■ Page extract:
------------------------------------
Well, things are looking up for the shaper and friends. I figured I would make a sort of timeline and guarantees to my dad. I wrote a "contract" and gave it to my dad and made it a little funny and detailed, he thought it was funny but at the same time, he knows that ill follow it. I might also be bribing him by buying him a kayak. ill keep you updated if he signs it and when I buy it.


----------



## vocatexas (Aug 20, 2020)

It's hard to tell in the pics, but the ways don't seem to have any pitting. Buy LOTS of Liquid Wrench or PB Blaster to get things moving again. I probably used two cases on one of my lathes when I first got it. It hadn't been outside, but had sat un-used for over thirty years and everything on it was stuck.

Good luck and have fun with it!

By the way, Keith Rucker is restoring a Crescent band saw right now. You might want to check his videos out.


----------



## NortonDommi (Aug 21, 2020)

I don't know anything about prices n USA but $1000 for a 'whole pile of stuff' seems reasonable.  That shaper has been under cover and just needs a good clean and new paint. Having the vice is a big plus.  36" bandsaw, I'm jealous.  You could always make your Dad a kayak,(selling point for bandsaw).
Shapers are funny, people love or loath them. I find them incredibly useful, a lot of the time quicker to set up than a mill and boy can they move metal fast.  A bit of practise you can make all sorts of cuts and shapes that would be near impossible on a manual mill.


----------



## cjtoombs (Aug 21, 2020)

Cooped_Up said:


> Any tips on convincing my father? I just dragged him on a 6 hour there 7 hour back road trip for a lathe tht he was unsure about me getting so that's one of the factors of him being against it cause he asks when will it end



Don't let your dad read this, but the "when will it end" question is probably never.  At one time I had 7 shapers.  I still have 5, and 3 planers.  Heck, 3 of them even run .


----------



## Cooped_Up (Aug 21, 2020)

cjtoombs said:


> Don't let your dad read this, but the "when will it end" question is probably never.  At one time I had 7 shapers.  I still have 5, and 3 planers.  Heck, 3 of them even run .


Well tht was my first answer when he asked me and he wasn't very exited about it hahahaha


----------



## FOMOGO (Aug 21, 2020)

Just tell him it will keep you out of the bars, both kinds.  MIke


----------



## Lo-Fi (Aug 21, 2020)
------------------------------------
■ Exercise instructions:
Answer these questions from the shaper thread above:
(a) Which two products does vocatexas suggest buying lots of to get things moving again?
(b) How many shapers does cjtoombs say he had at one time?
(c) What does the first writer say he might buy his dad as a bribe?

■ Record excerpts:
------------------------------------
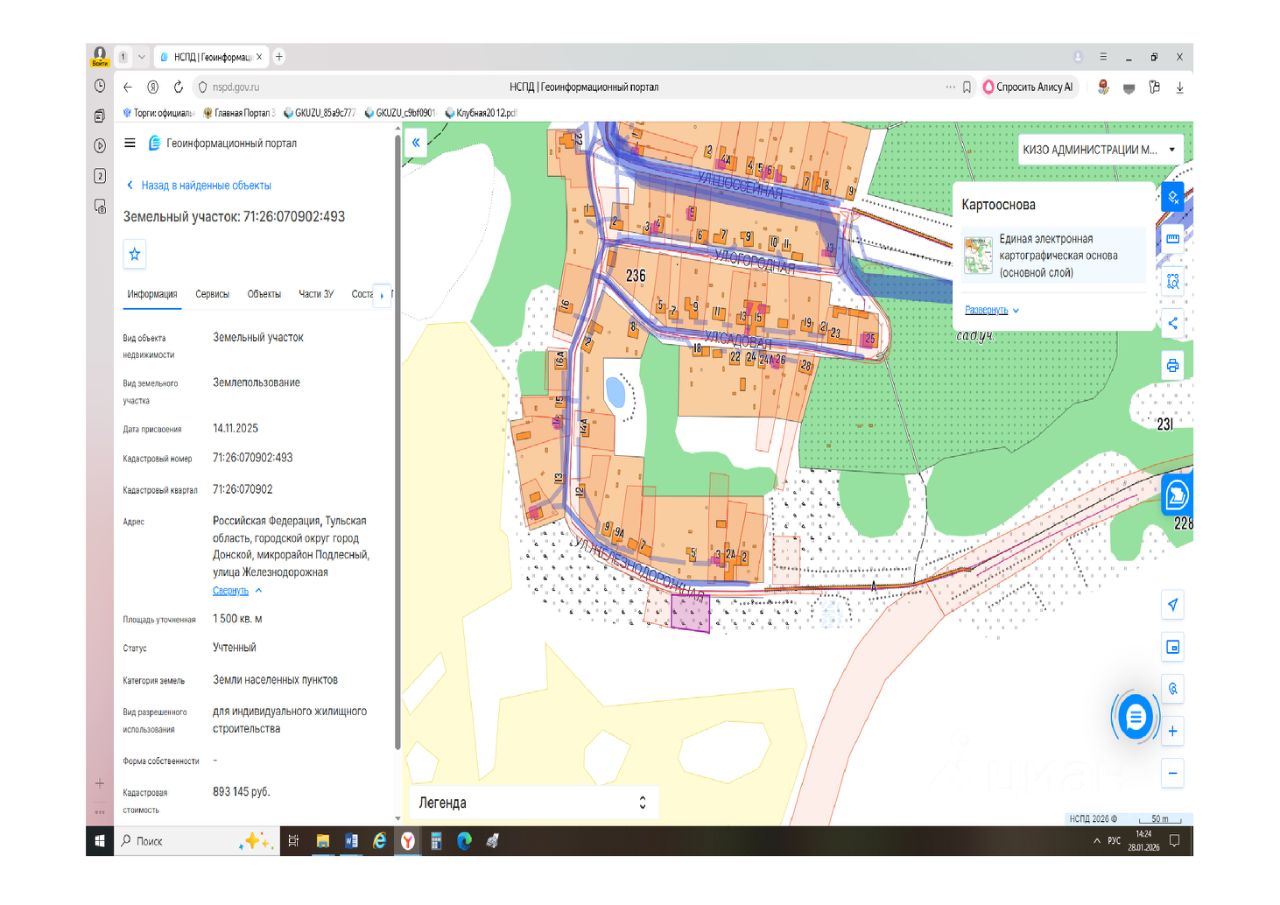Zoom in the map with the plus button
Image resolution: width=1280 pixels, height=905 pixels.
(x=1173, y=731)
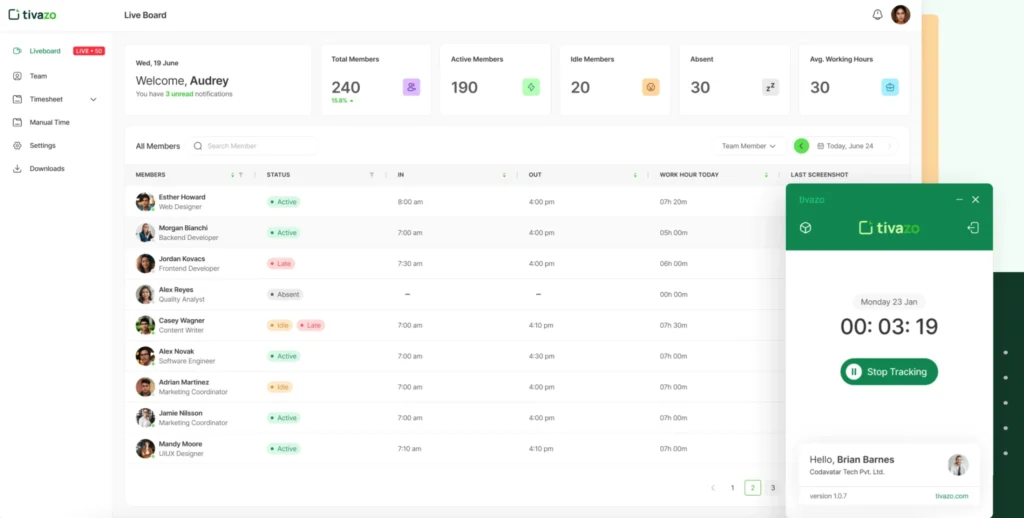Open Manual Time in the sidebar
Screen dimensions: 1024x518
tap(49, 122)
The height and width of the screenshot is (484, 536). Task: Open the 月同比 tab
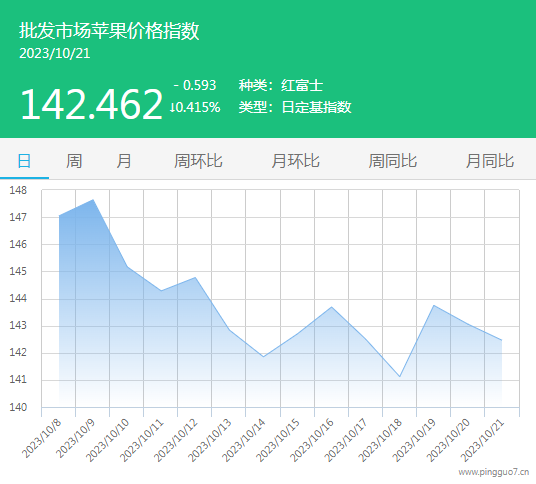coord(490,161)
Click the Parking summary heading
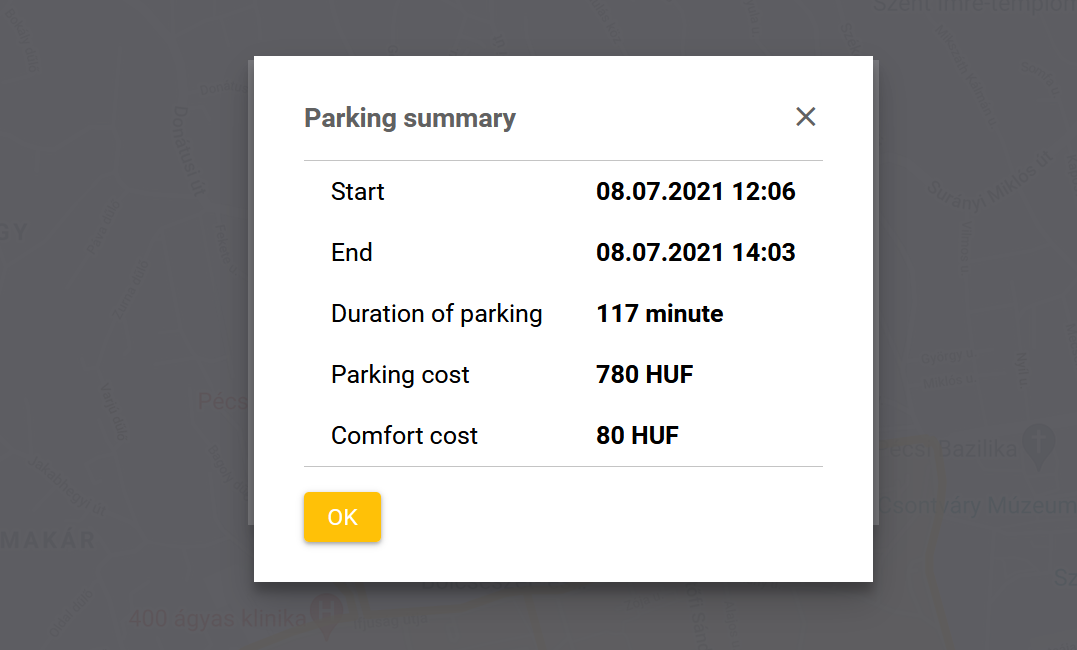This screenshot has height=650, width=1077. [x=410, y=118]
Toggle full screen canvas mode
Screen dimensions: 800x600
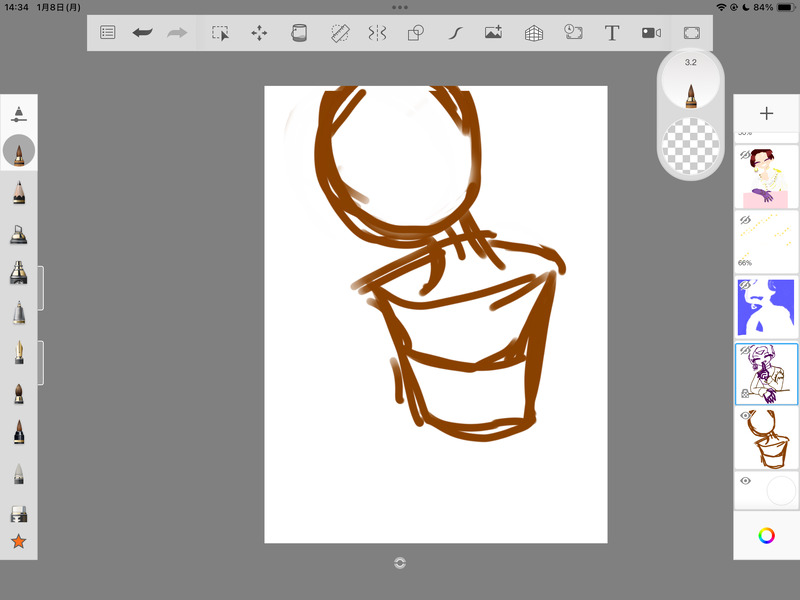click(x=691, y=33)
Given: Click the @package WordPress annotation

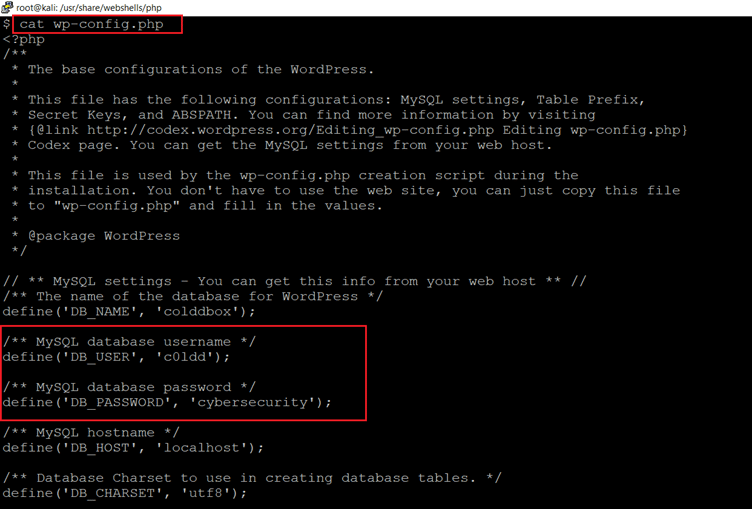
------------------------------------
■ Finished exercise:
(a) Liquid Wrench or PB Blaster
(b) 7
(c) A kayak